Let the yeast soften for about 5 minutes. Softening happens when the yeast is in lukewarm water, so it is really important it is just lukewarm. Not too hot and not too cold, but just right Goldilocks.

Meanwhile in another bowl combine the salt, sugar…

oil…

and powdered milk. Mix. Then add in the yeast and water mixture when it is softened enough and mix.

Add the 4 cups flour. 

I usually add about 3 cups and let it mix well. Then I add the last cup gradually making sure that the dough doesn’t get too dry. Usually I end up adding about 1/4 cup more though. It all depends on your altitude. So add just enough to make the dough slightly sticky.
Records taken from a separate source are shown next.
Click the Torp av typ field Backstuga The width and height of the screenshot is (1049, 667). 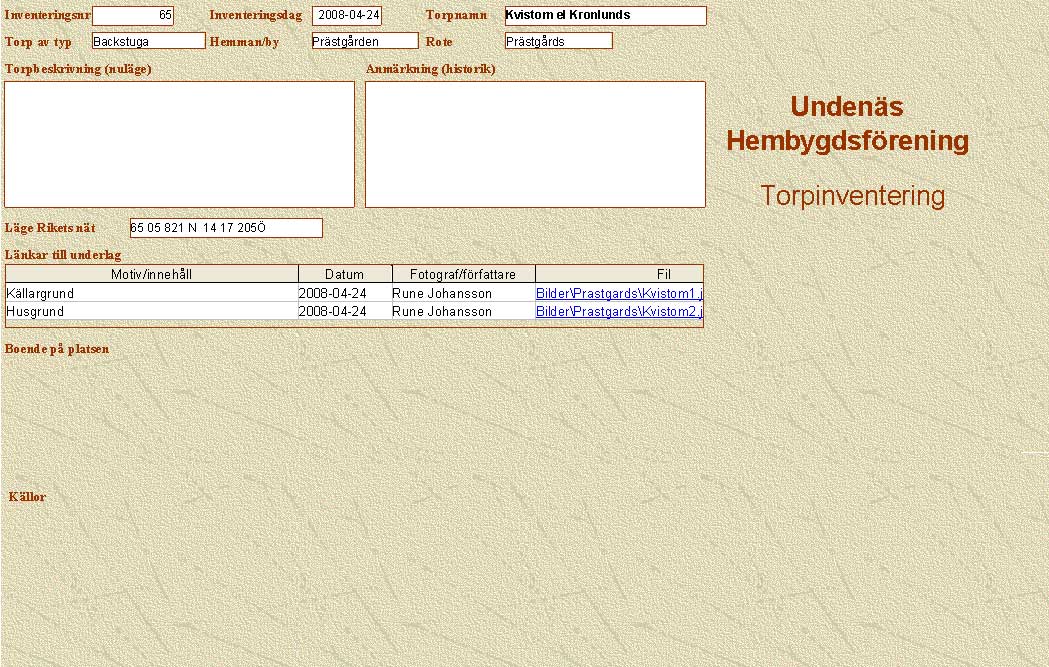[x=148, y=41]
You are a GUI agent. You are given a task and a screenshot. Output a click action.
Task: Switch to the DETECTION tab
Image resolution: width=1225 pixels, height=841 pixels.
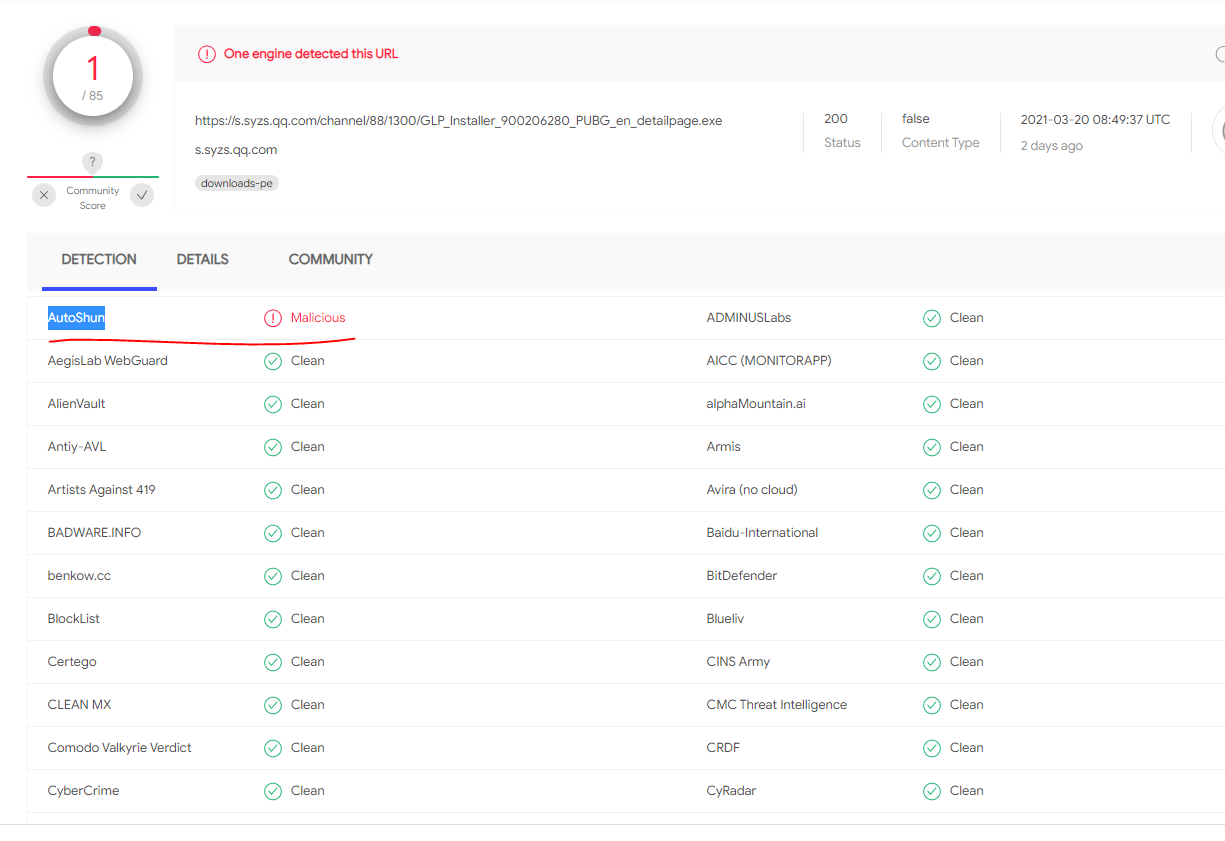[99, 259]
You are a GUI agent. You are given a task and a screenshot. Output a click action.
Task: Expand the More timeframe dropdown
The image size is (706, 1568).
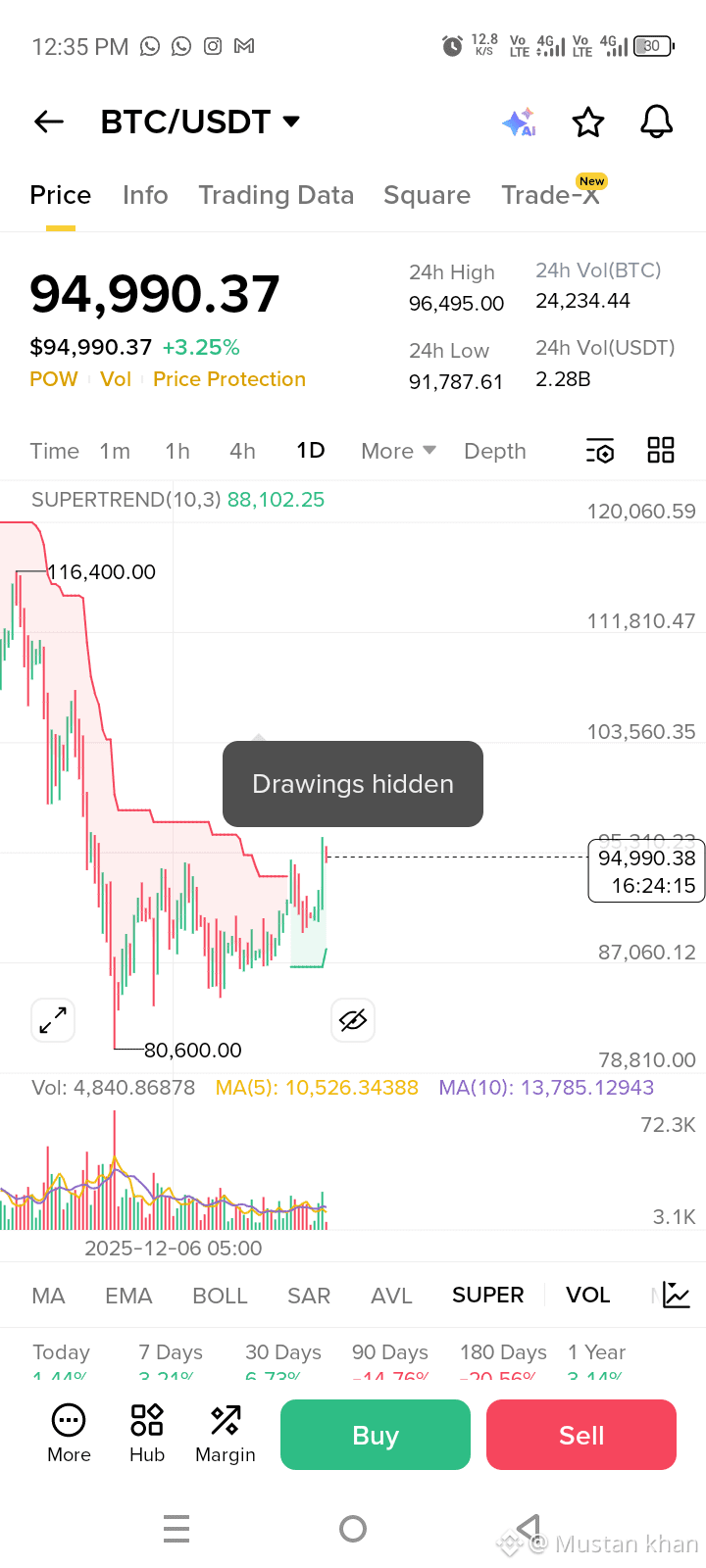click(x=398, y=451)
Once the dough is mixed well, cover.

Wait until the dough has about doubled in size, which is usually about an hour or so.
That also depends on how warm your kitchen is. The warmer it is the faster it’ll rise.

Then take out the dough and knead. Knead until all the bubbles and air pockets are out.
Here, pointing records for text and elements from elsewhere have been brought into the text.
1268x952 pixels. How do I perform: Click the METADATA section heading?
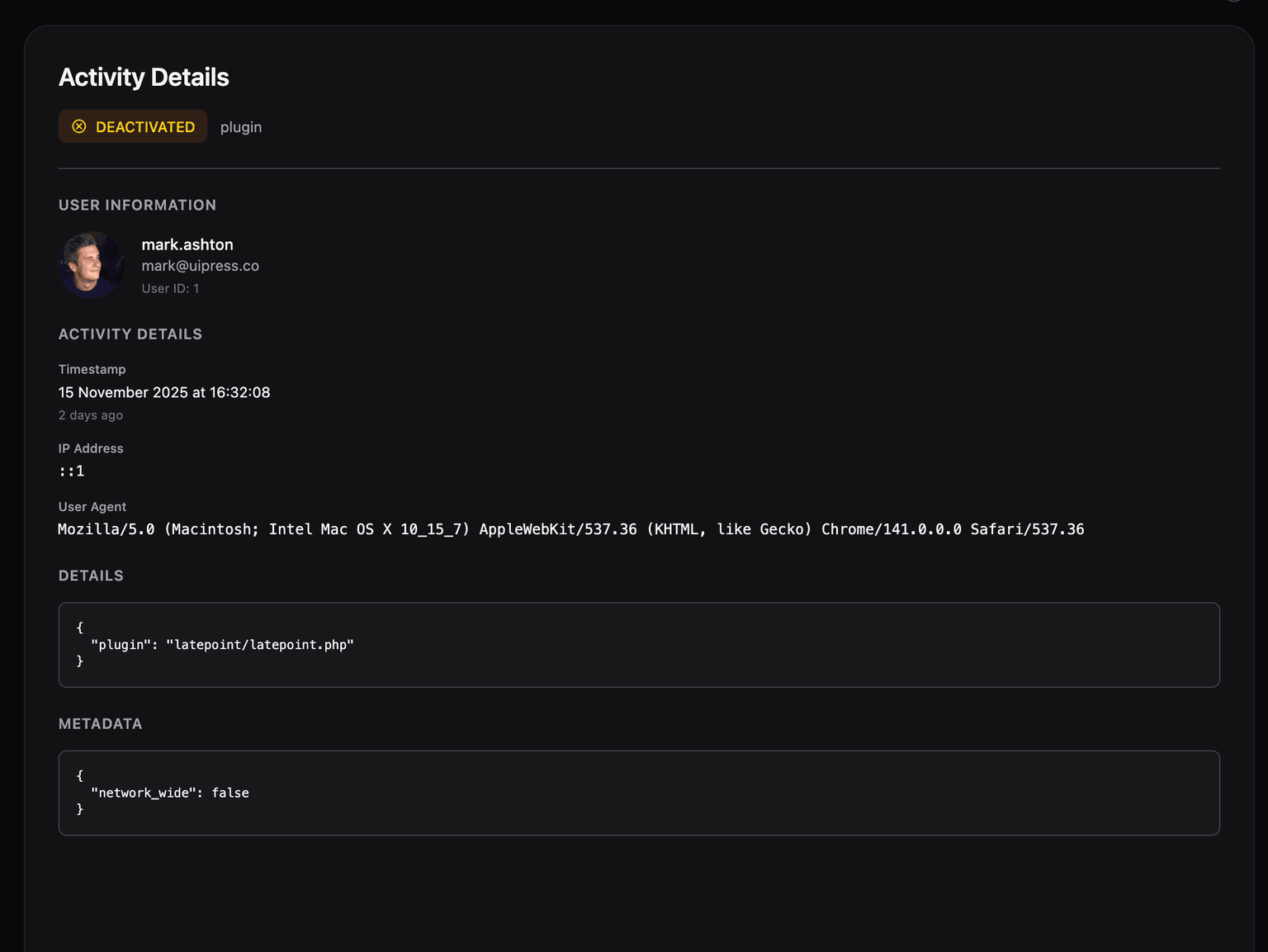100,724
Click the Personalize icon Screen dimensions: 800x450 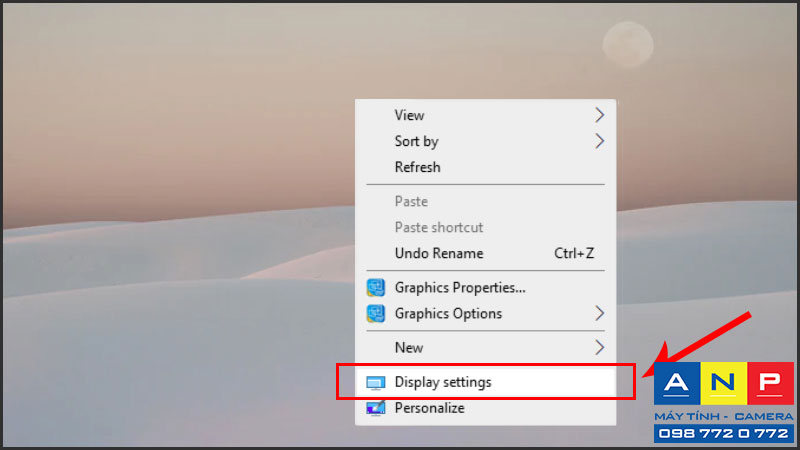[376, 408]
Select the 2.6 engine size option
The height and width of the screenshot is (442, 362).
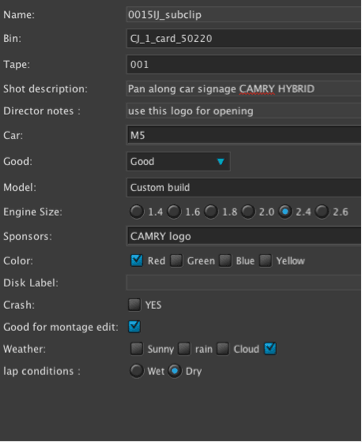click(x=322, y=212)
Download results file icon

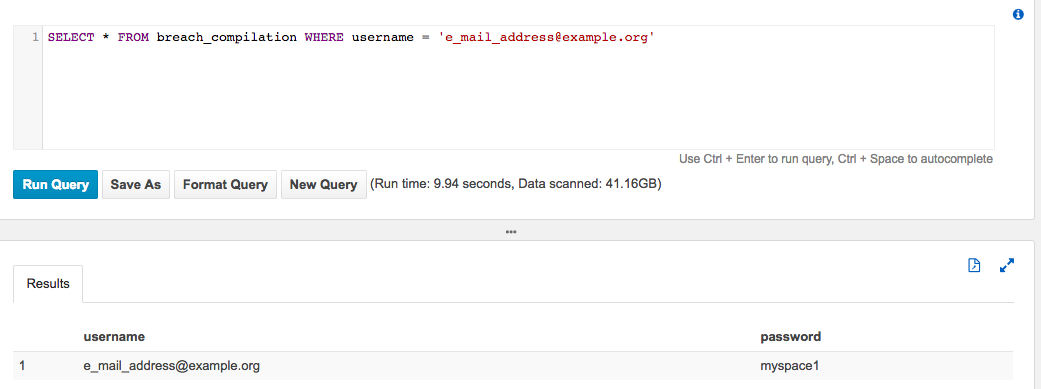tap(974, 266)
Then it’ll be a nice ball of dough!

Since this recipe makes two loafs, pinch the dough in half. Don’t try and pull the dough apart, pinching is much easier.

Then form the two dough balls into a loaf shape.

Place into lightly greased bread pans.

Cover, and set aside to rise again.

Then once it has about doubled in size again. Pop in the oven.

Then bake until they are golden brown which is usually 30-40 minutes in my oven. I’ve learned that every oven is different, so you might have to cook it slightly more depending on you oven.
Then cut, butter and ENJOY, or put on some Nutella, or jam or nothing at all. And I mean ENJOY! This bread is amazing. And my family usually ends up eating it all just with a little bit of butter before we can use it for a sandwich or something. 
(I actually cut one of these open and realized it wasn’t all the way done, so I put them back in the over for another 10 minutes, about 40 minutes total. So they ended up being a little more golden brown than in the picture.)